Enter Apple Reality..
Let’s assume we get to a place where we have complete consumer version of Apple's Reality Pro, (Reality One) which has widely been predicted to hit in a year or so. We of course may know more on this timeframe after WWDC 2023 in June.
Now, if that comes with an IP7 or IP8 waterproof rating from the glasses down to the proposed waist mounted battery pack, if it does indeed come with one, then we could have a situation where we could do away with much of the very expensive navigation equipment I have outlined and listed above.
We would literally have an Apple Reality headset that was splash, or waterproof and you would have the perfect augmented reality data overlay on your face.
VMG (velocity made good), AWS (apparent windspeed), AWA (apparent wind angle) and SOG (speed over ground) all plumbed into the headsets screen via Bluetooth connection to the central computer, so it can give you an overlay to make a better, safer sailing experience.

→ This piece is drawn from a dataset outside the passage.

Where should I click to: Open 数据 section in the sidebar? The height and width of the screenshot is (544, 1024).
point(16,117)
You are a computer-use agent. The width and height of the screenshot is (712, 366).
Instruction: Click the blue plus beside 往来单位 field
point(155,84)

Not only the above, but navigational overlays, this is where I see the biggest win. You would no longer need to keep looking down at floor or waist level to look at chartplotter screens that are probably wet, or smeared with saltwater residue. Navigation would be clear and easy to read as its comming from within the glasses.

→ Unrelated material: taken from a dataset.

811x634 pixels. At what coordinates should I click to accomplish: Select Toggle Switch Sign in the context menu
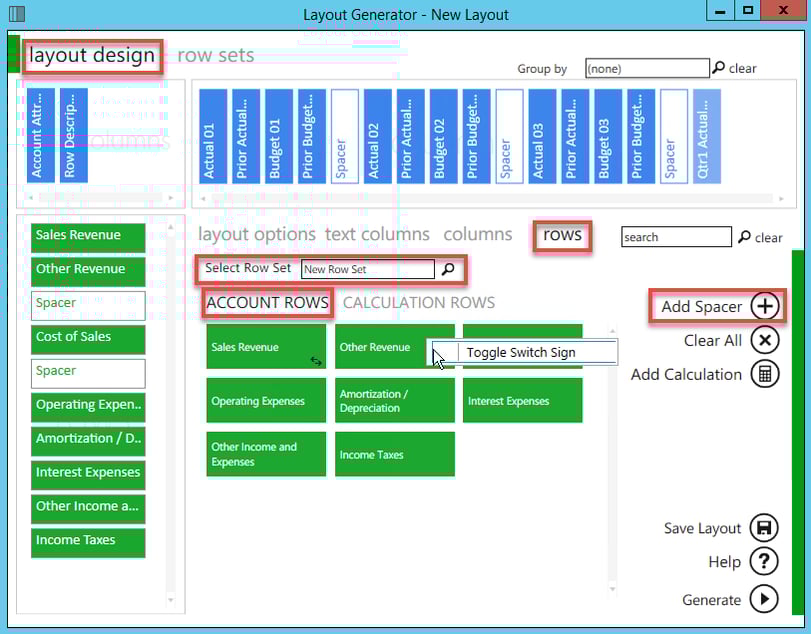click(521, 351)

Take a look at what I mean using a product some friends of mine at LikeXR made..
This would mean no need for chartplotters or data tablets on the steering pedestals, the cockpit table, or, as a lot of cruiser racer type boats and fast catamarans like Gunboat or HH at the base of the mast.

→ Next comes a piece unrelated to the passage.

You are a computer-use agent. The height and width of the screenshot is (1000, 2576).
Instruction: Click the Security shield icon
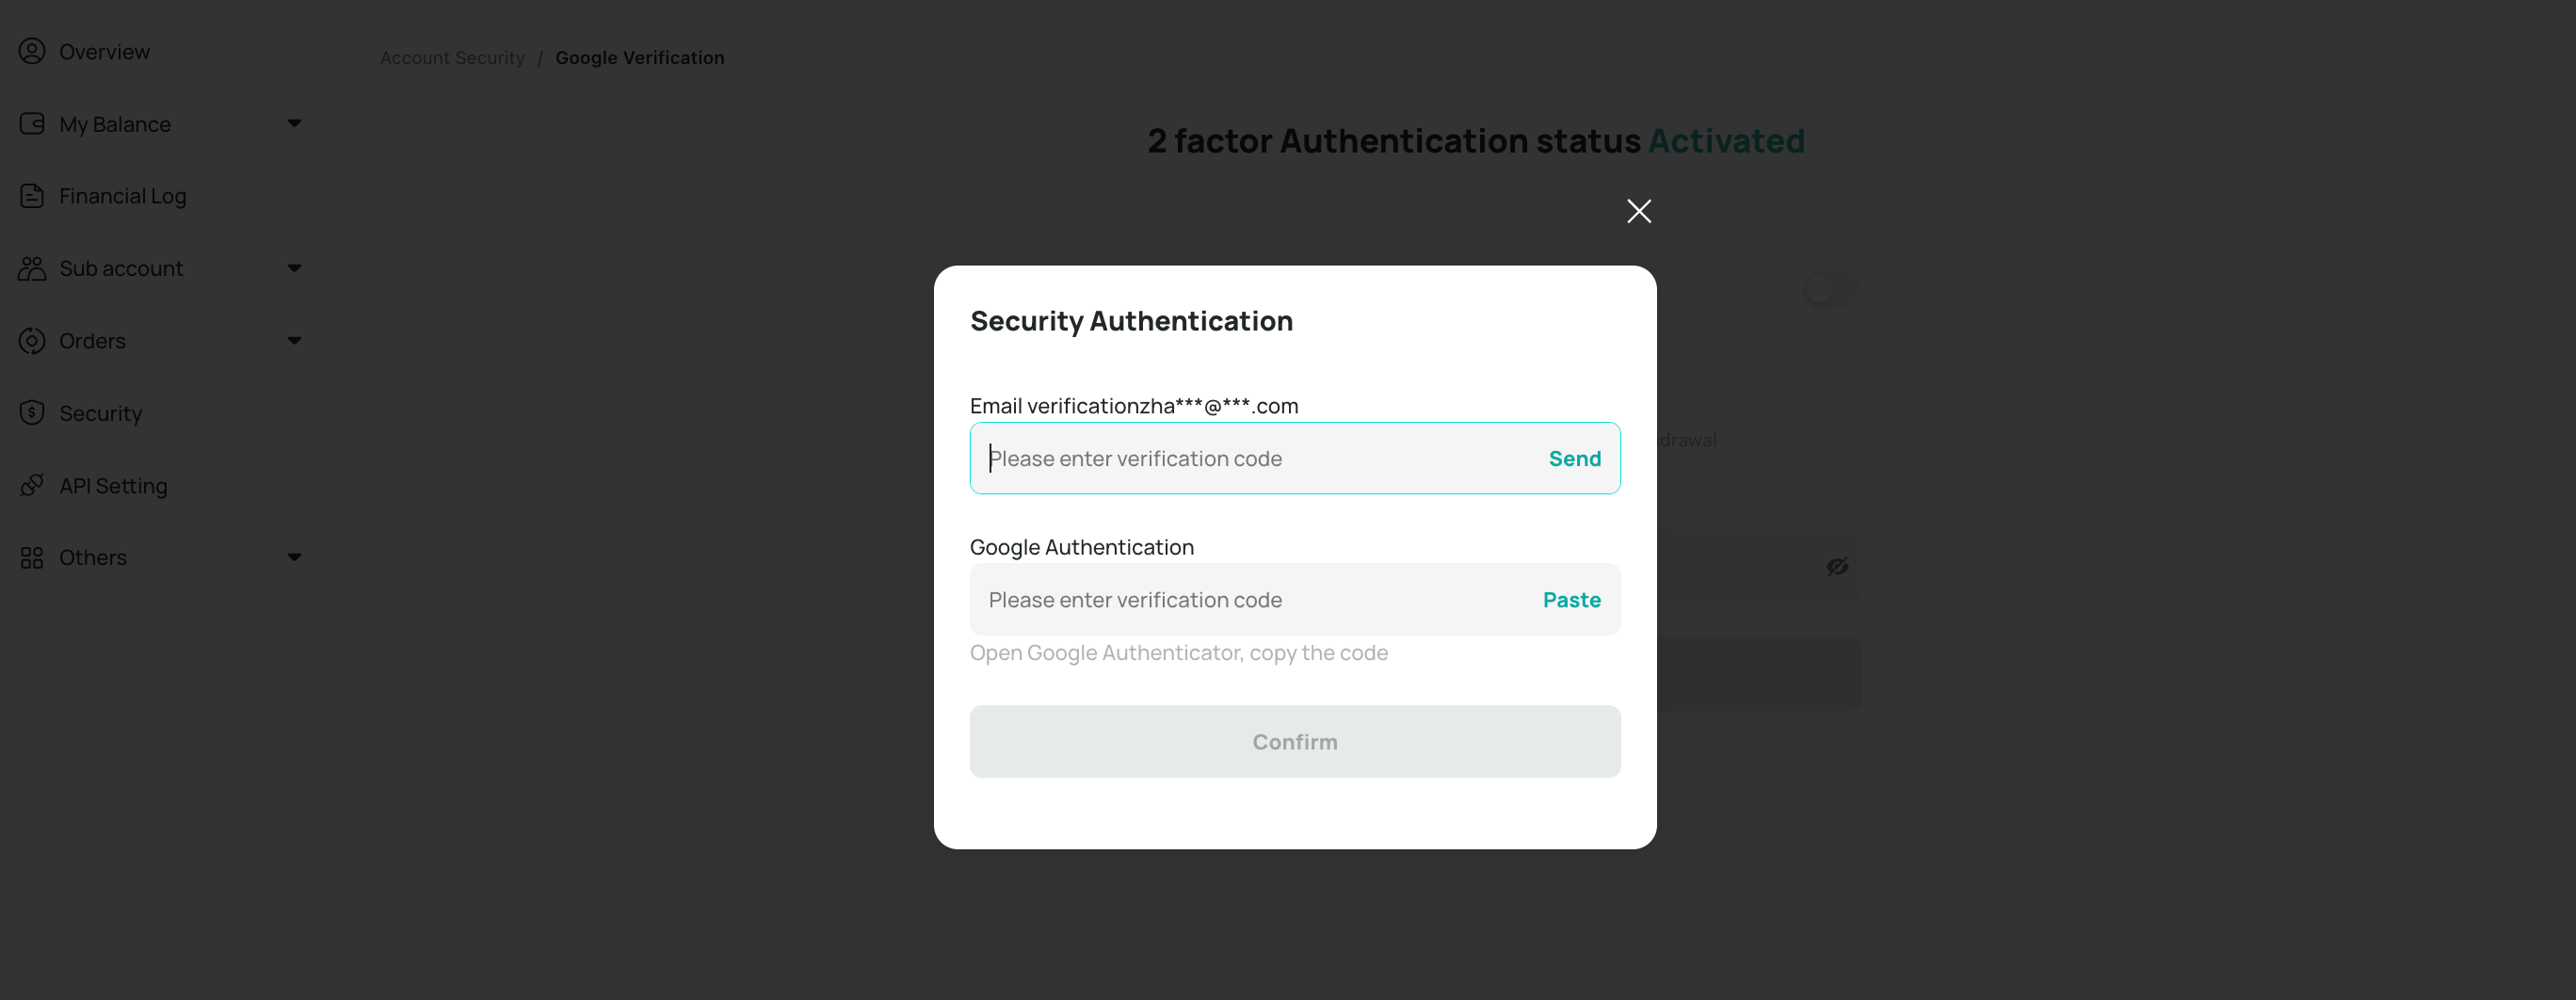pyautogui.click(x=32, y=413)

One of the other major issues with all of this current crop of electrical equipment on board is high complexity of maintainence, things break and regularly do in a saltwater environment.
Not everyone is an electrical engineer!
Depending where you are in the world, lightning strikes can be a frequent, dangerous occurence. I watch a fair bit of YouTube sailing, one group of friends on a Lagoon catamaran have been hit twice in a couple of years, leading to thousands of dollars of costs, inconvenience and immobility because you can't safely navigate.
Lightning literally melted Colin's computer brain, chartplotter, auto pilot etc, twice! It all has to be replaced which is a $10-$25,000 day out.
Other use cases
The use cases for this type of product would not be limited to just data projection and navigation for sailors.
- 3D video overlays of how to service your engine(s)
- Rigging inspection help and guidance
- Man overboard (MOB) training and simulations
- Survival training simulations
- Medical or injury diagnosis and treatment advice
- Motion Sickness (phobia) simulations and therapy
There are many more, but you get the point..
So having an Apple Reality headset with IP7 or IP8 waterproofing has the potential to solve many problems for sailors, potentially bringing the cost of good navigational equipment down, removing the risks of lightning strikes making the boat totally inoperable. And in the case of older sailing boats where the single chartplotter is at ankle level (in-built into the cockpit table and totally useless), so AR glasses make the most sense as the future of navigational aids.
Stay safe out there, and reef early!